Imagine that feeling of dread that crawls over your body when you find yourself in a scary situation. Imagine the hairs on your arm raise, your pupils dilating, your heart beating much quicker and your muscles tensing automatically in preparation for what comes next. Now imagine feeling all those things when there is no danger present, when just a minute before you were relaxing and reading a book. The first time I felt this I was lying in bed, watching some random music channel. To explain why I felt like this, I have to go back a lot further in my life.
When I was around 5 or 6, I lived in a poor part of N.Ireland in a little neighbourhood that was affectionately known as ‘Beirut’. I always thought it was kind of ironic that people had chosen to name this place after a civil war torn city in Lebanon, because we had plenty of places to choose from in N.I considering we were still embroiled in a civil war in the early 90s. In the street we lived on, it just so happened that my family had been singled out as different but for reasons that were never really clear to me. My parents and siblings and I have a weird sort of silent agreement to never really discuss that stage of our lives so unfortunately I’ve never known the answer. Being Northern Ireland, I could reasonably assume it had something do with sectarianism; perhaps my Catholic mother marrying my Protestant father rubbed people the wrong way. Perhaps it was just because we were raised as Catholics.
But for over a year our house was constantly attacked. For me, the memories are mostly a blur of noise and fear and screams and nearly all of it was at night. I can remember a few specific incidents, like when someone smashed our front door in with their foot whilst my mother stood grasping a knife and I stood screaming on the stairs. Or how my older sister was watching tv in the living room when a brick crashed through the window and she had to go to the hospital to make sure no glass damaged her eyes.
Eventually we moved away and managed to find a nice home and some peace. For years, I never thought it affected me much. I was still a normal kid, I didn’t dwell on it much although I could never sleep properly. I’d sleep for 4 or 5 hours a night and only fall asleep when I was truly exhausted; a habit that I still haven’t managed to shake off. It wasn’t until I was 16 that I think the old memories came back to haunt me. This is just my own theory but there may be other possible reasons I haven’t been able to identify.

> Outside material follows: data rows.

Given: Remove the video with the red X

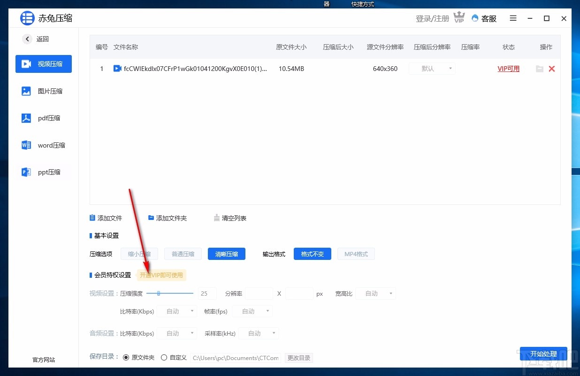Looking at the screenshot, I should pyautogui.click(x=552, y=69).
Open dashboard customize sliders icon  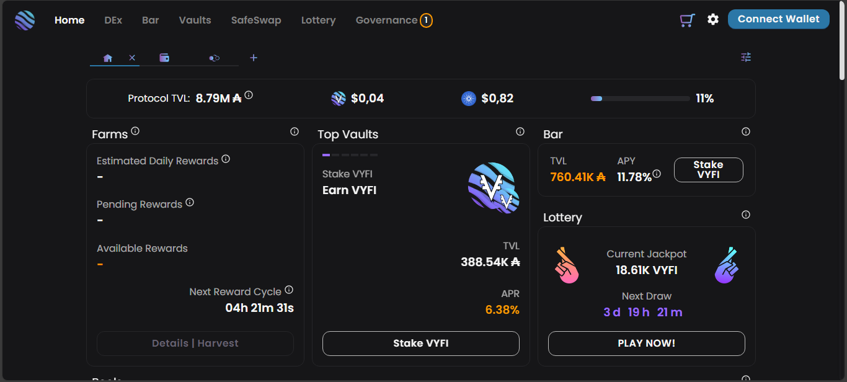click(746, 57)
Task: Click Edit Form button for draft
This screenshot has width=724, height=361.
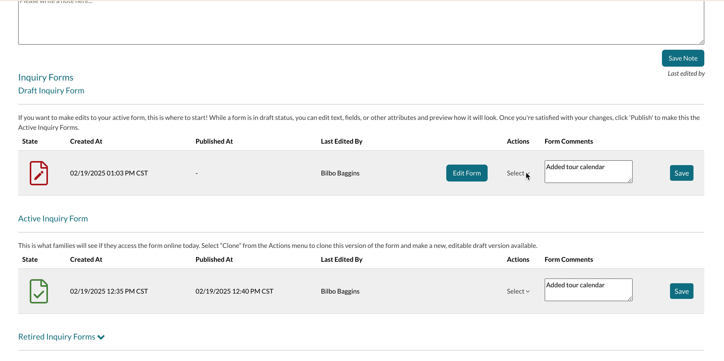Action: coord(467,173)
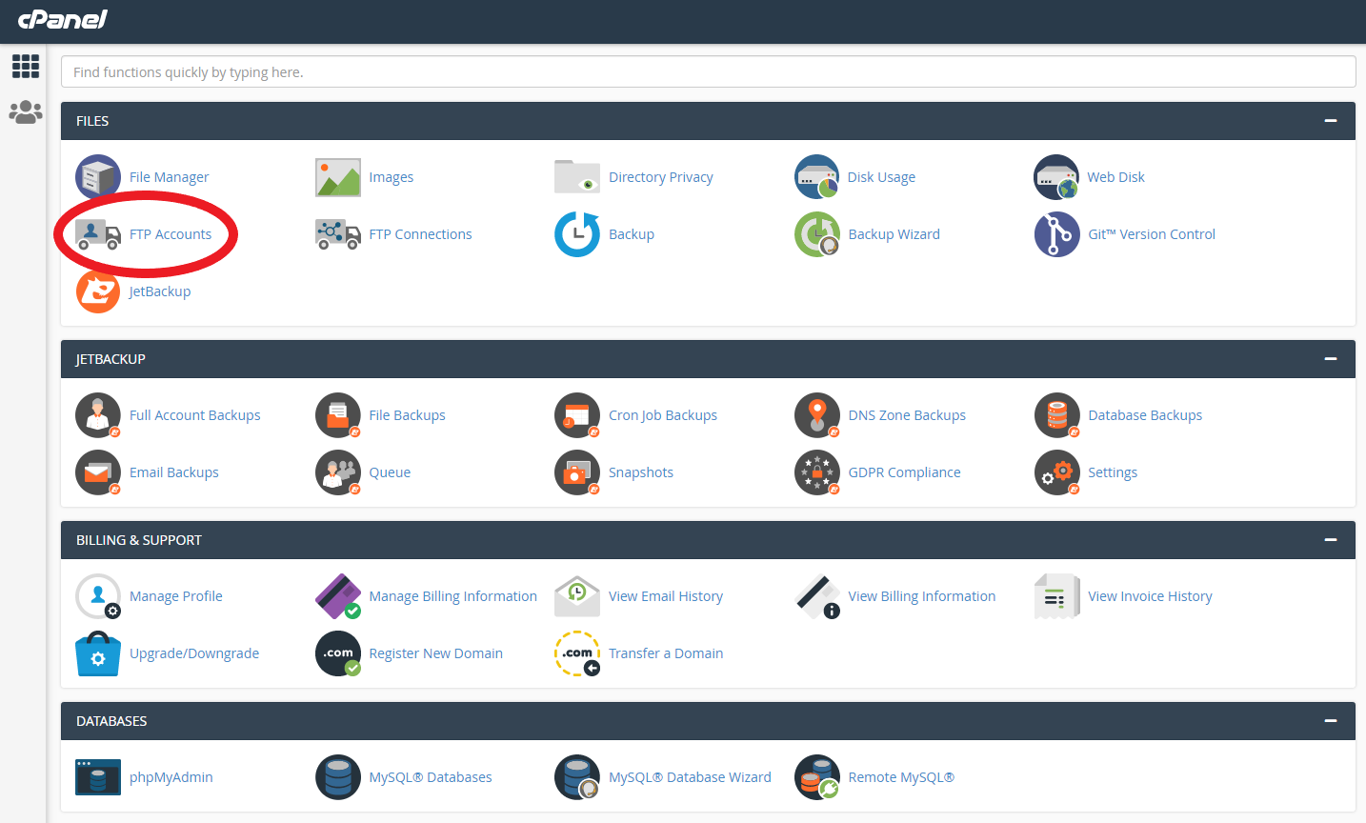Select the DNS Zone Backups icon
This screenshot has width=1366, height=823.
point(816,414)
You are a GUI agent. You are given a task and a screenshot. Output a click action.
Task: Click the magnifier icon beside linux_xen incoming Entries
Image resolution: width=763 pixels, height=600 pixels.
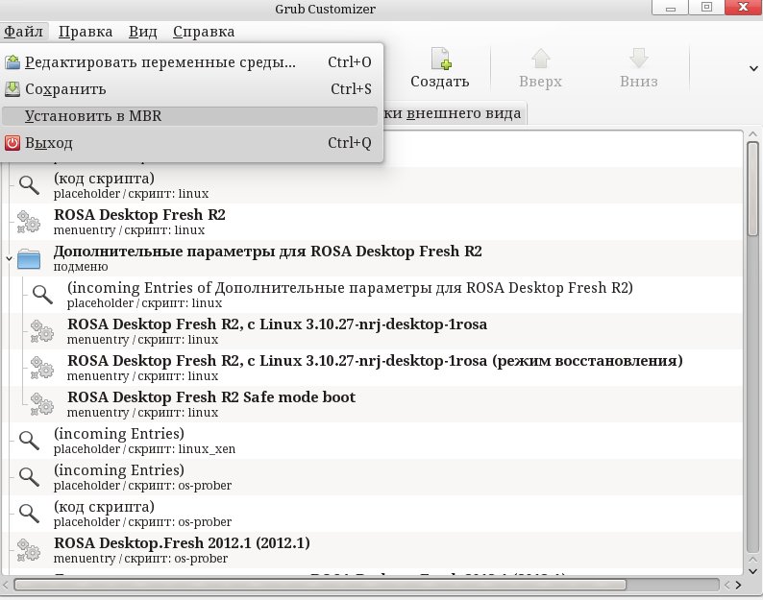[x=30, y=440]
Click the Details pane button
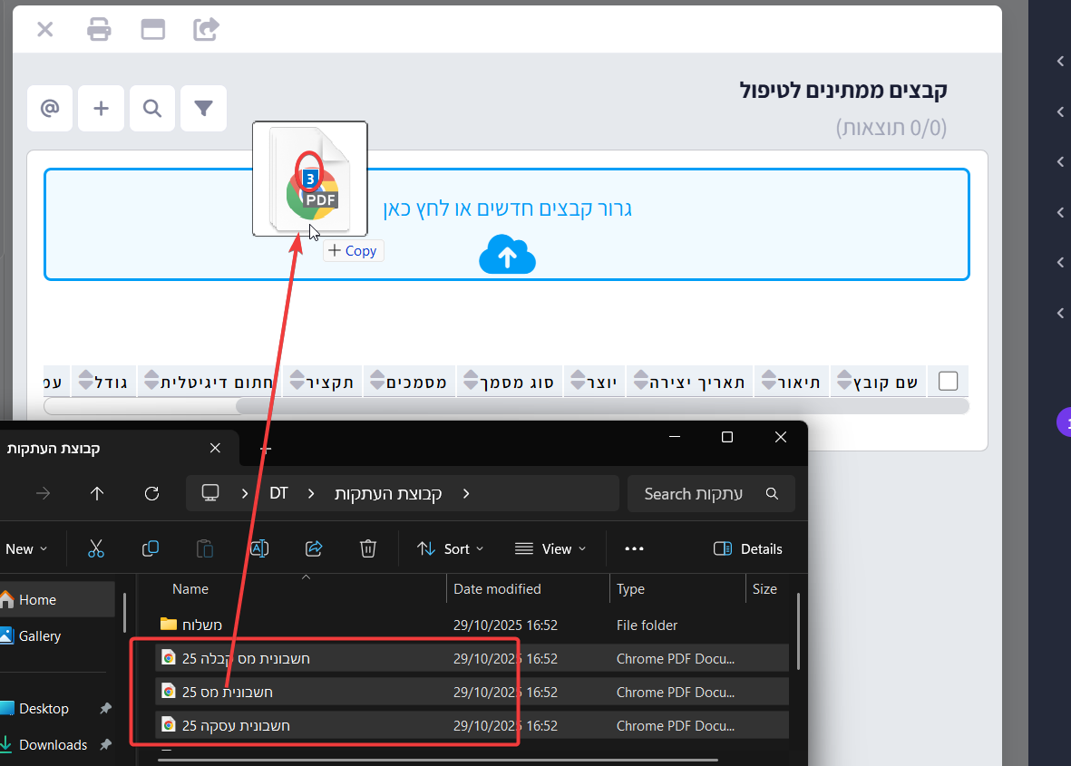The height and width of the screenshot is (766, 1071). [x=748, y=548]
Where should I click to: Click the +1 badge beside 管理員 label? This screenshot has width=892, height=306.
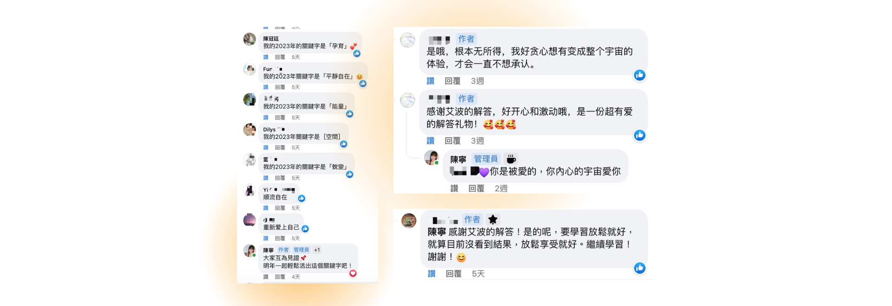coord(317,250)
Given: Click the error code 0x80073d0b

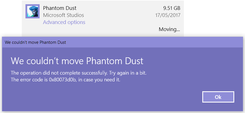Looking at the screenshot, I should tap(67, 80).
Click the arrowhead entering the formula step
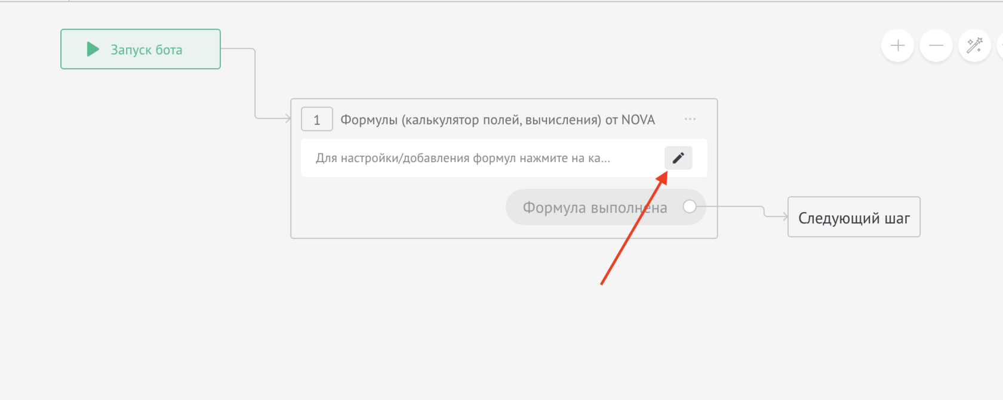This screenshot has width=1003, height=400. coord(288,118)
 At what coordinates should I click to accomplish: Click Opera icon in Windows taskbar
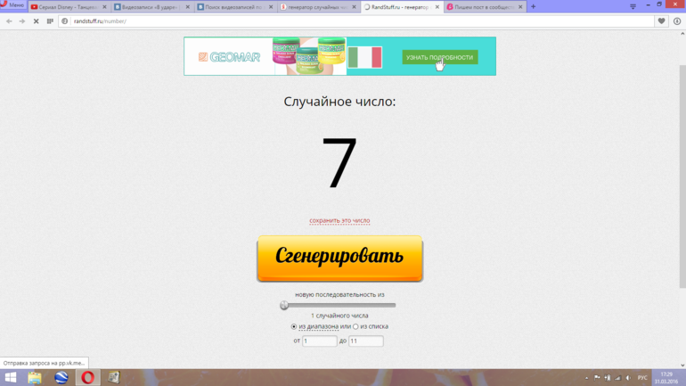(87, 378)
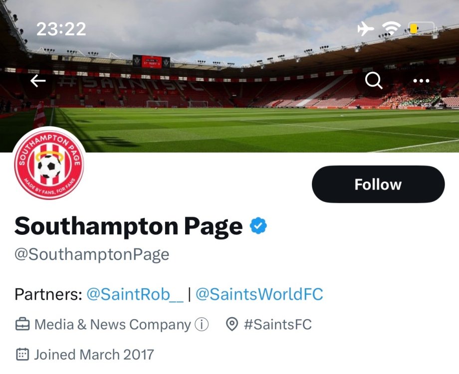Click the @SouthamptonPage handle text
Viewport: 459px width, 374px height.
pyautogui.click(x=92, y=255)

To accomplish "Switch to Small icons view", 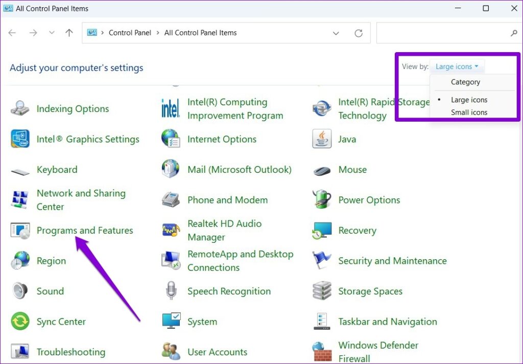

So as I described, I’m lying in bed, it’s a normal night like any other, and all of a sudden I think I’m in danger. Adrenaline starts to flood my body and I jump up quickly out of bed, making things worse as the sudden change in blood pressure makes me feel dizzy and heightens my fear. At this stage, my heart is beating as fast as if I’d been sprinting and all I can think is that I’m going to die. I think the most terrifying thing is that there is no way out. There is no danger to get rid of, so you become trapped in your own body and you feel yourself standing on this imaginary line between life and death and you’re slowly being tipped over that line. If you didn’t know by now, I was having a panic attack. At the time, I’d never had one before so I had no idea either, and my poor parents couldn’t talk me out of this state so they drove me 20 miles to a hospital at 3am, where a doctor confirmed it.
For over a year, I dealt with recurring attacks and kind of stopped living. My mind became fixated on this and I would walk around with this bubbling undercurrent of anxiety about having another attack. I’d sit with my friends and have to leave the room because I could feel the dread starting to crawl over my body again. That one single panic attack pretty much changed my whole psyche, I hadn’t really considered the nothingness of death before and how terrifying it is but those attacks made me believe every time that I was about to find out.
Now I consider life to be, for the most part, pointless. In the sense of there being no God wanting you to act a certain way, there is no predestined path for you in life, there is no correct way to do things. Embrace the chaos and the randomness of it all, roll the dice and see where you land.